The location of information processing, information and data storage, or system services can have a direct impact on the ability of organizations to successfully execute their mission and business functions. The impact occurs when external providers control the location of processing, storage, or services. The criteria that external providers use for the selection of processing, storage, or service locations may be different from the criteria that organizations use. For example, organizations may desire that data or information storage locations be restricted to certain locations to help facilitate incident response activities in case of information security incidents or breaches. Incident response activities, including forensic analyses and after-the-fact investigations, may be adversely affected by the governing laws, policies, or protocols in the locations where processing and storage occur and/or the locations from which system services emanate.

  1. Restrict the location of [Selection (one or more): information processing; information or data; system services] to [Assignment: organization-defined locations] based on [Assignment: organization-defined requirements or conditions].

[SA-9.6] Organization-controlled Cryptographic Keys

Maintaining exclusive control of cryptographic keys in an external system prevents decryption of organizational data by external system staff. Organizational control of cryptographic keys can be implemented by encrypting and decrypting data inside the organization as data is sent to and received from the external system or by employing a component that permits encryption and decryption functions to be local to the external system but allows exclusive organizational access to the encryption keys.

  1. Maintain exclusive control of cryptographic keys for encrypted material stored or transmitted through an external system.

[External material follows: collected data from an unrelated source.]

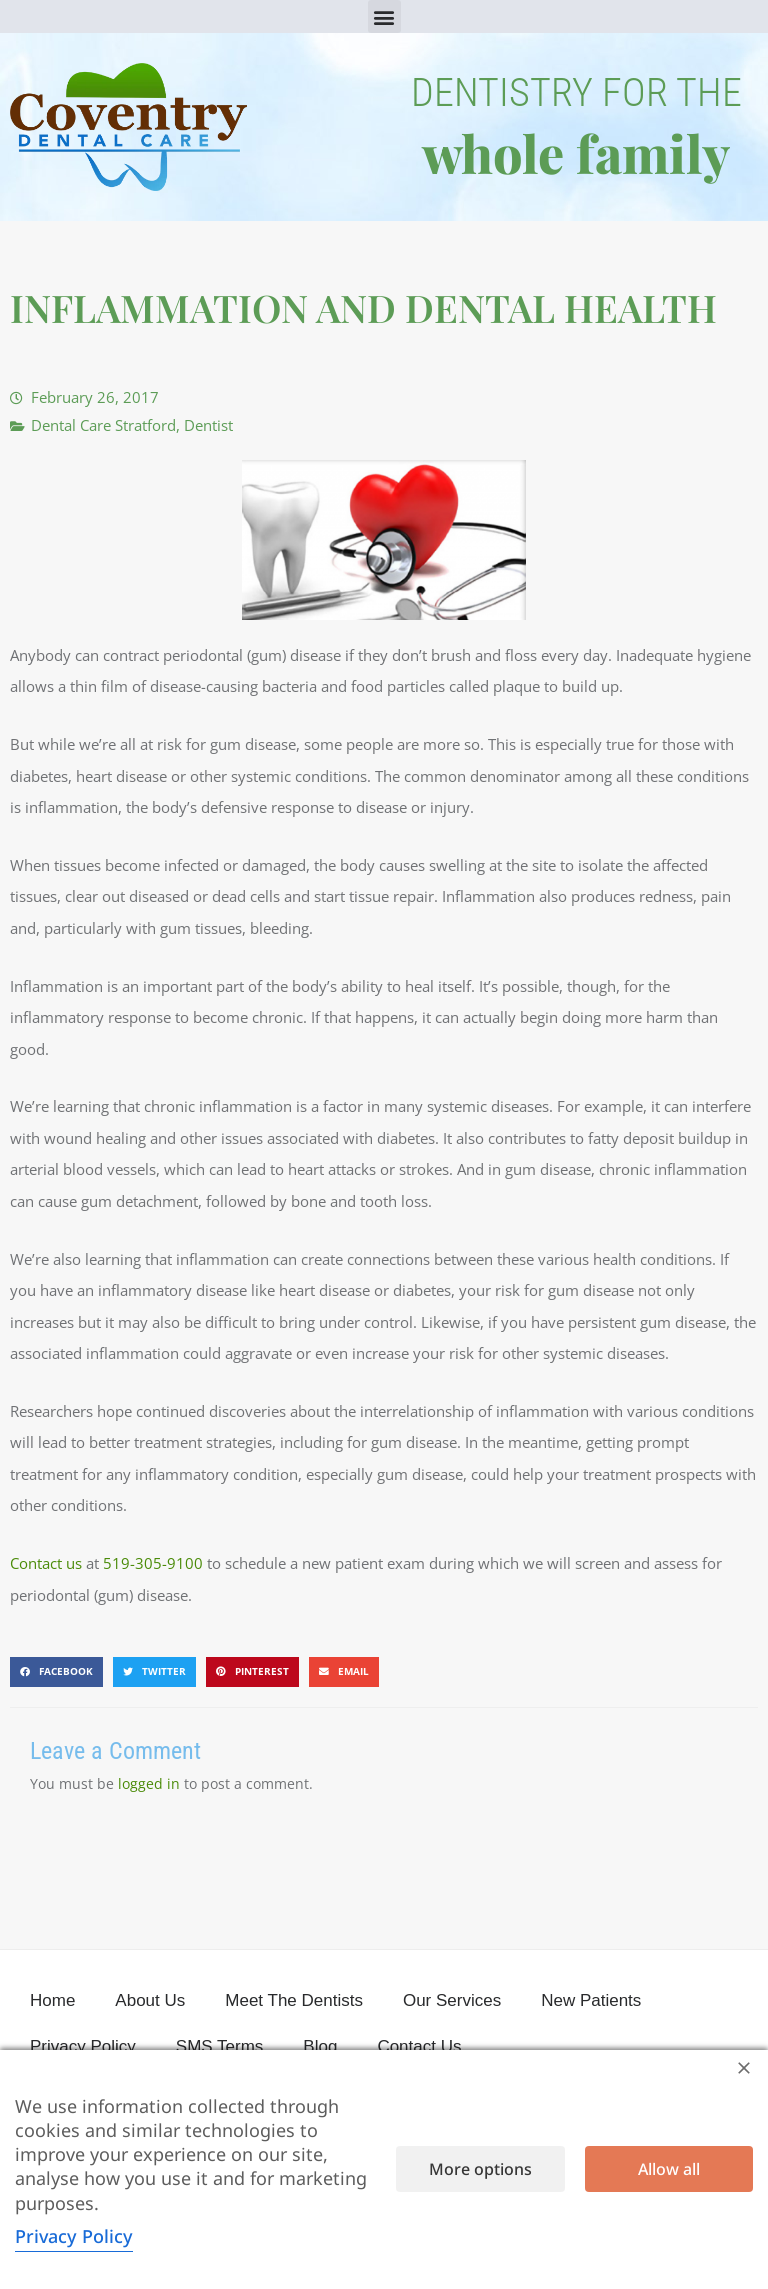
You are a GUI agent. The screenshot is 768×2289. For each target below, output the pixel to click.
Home (52, 2000)
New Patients (591, 2000)
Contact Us (419, 2046)
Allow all (669, 2169)
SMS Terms (220, 2046)
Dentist (208, 425)
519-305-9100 (153, 1563)
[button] (384, 16)
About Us (150, 2000)
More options (480, 2169)
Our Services (452, 2000)
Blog (320, 2046)
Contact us (46, 1563)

[SA-9.7] Organization-controlled Integrity Checking

Storage of organizational information in an external system could limit visibility into the security status of its data. The ability of the organization to verify and validate the integrity of its stored data without transferring it out of the external system provides such visibility.

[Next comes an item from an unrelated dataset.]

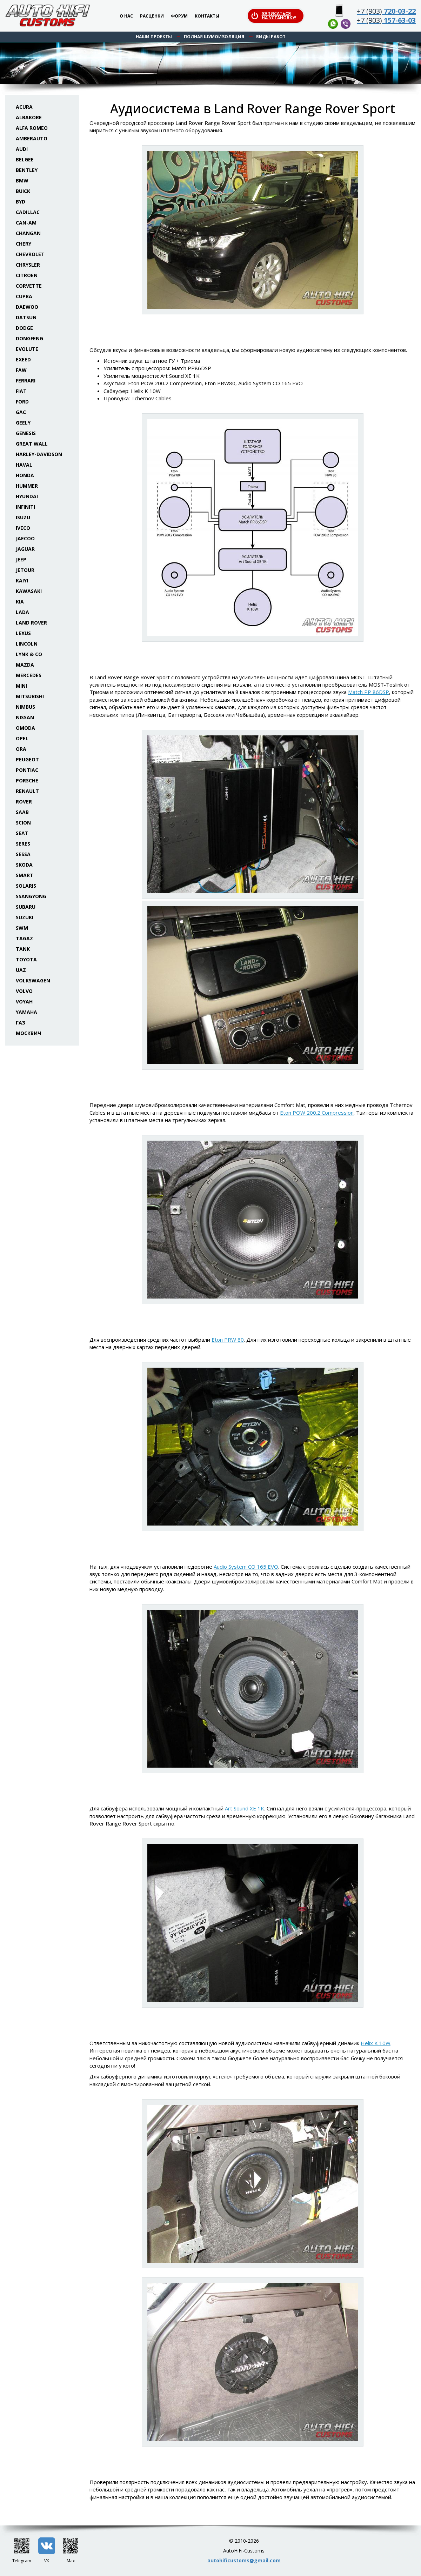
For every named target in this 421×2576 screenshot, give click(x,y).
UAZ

  1. Provide the capability to check the integrity of information while it resides in the external system.

[SA-9.8] Processing and Storage Location — U.S. Jurisdiction

The geographic location of information processing and data storage can have a direct impact on the ability of organizations to successfully execute their mission and business functions. A compromise or breach of high impact information and systems can have severe or catastrophic adverse impacts on organizational assets and operations, individuals, other organizations, and the Nation. Restricting the processing and storage of high-impact information to facilities within the legal jurisdictional boundary of the United States provides greater control over such processing and storage.

  1. Restrict the geographic location of information processing and data storage to facilities located within in the legal jurisdictional boundary of the United States.

[SC-6] Resource Availability

Priority protection prevents lower-priority processes from delaying or interfering with the system that services higher-priority processes. Quotas prevent users or processes from obtaining more than predetermined amounts of resources.

  1. Protect the availability of resources by allocating [Assignment: organization-defined resources] by [Selection (one or more): priority; quota; [Assignment: organization-defined controls]].